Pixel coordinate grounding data
[Start of Attachment]

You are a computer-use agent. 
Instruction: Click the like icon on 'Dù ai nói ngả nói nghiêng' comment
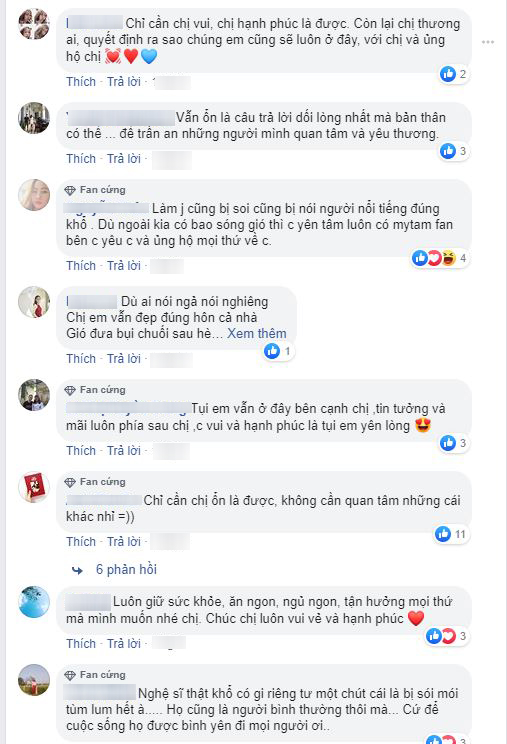coord(272,351)
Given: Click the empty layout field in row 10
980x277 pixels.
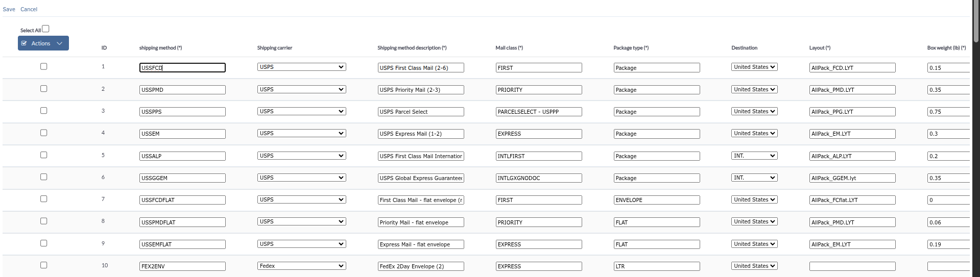Looking at the screenshot, I should (x=852, y=266).
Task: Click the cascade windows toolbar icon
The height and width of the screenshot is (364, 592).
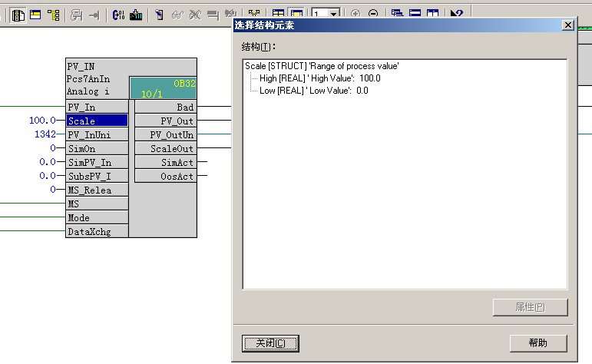Action: (x=397, y=14)
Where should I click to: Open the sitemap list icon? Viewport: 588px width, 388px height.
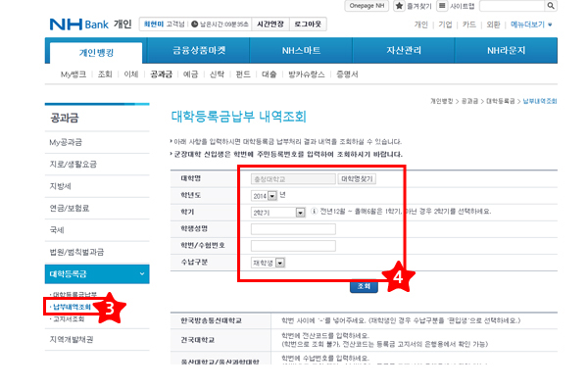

[End of Attachment]

**What the exercise asks:** Repeat the lines exactly, starting with the line that contains "Task: Click the cascade windows toolbar icon" and ending with the last line of the entries. Keep both of those lines but no pictures.

**Problem solution:**
Task: Click the cascade windows toolbar icon
The height and width of the screenshot is (364, 592).
Action: (x=397, y=14)
Where should I click to: Open the sitemap list icon? Viewport: 588px width, 388px height.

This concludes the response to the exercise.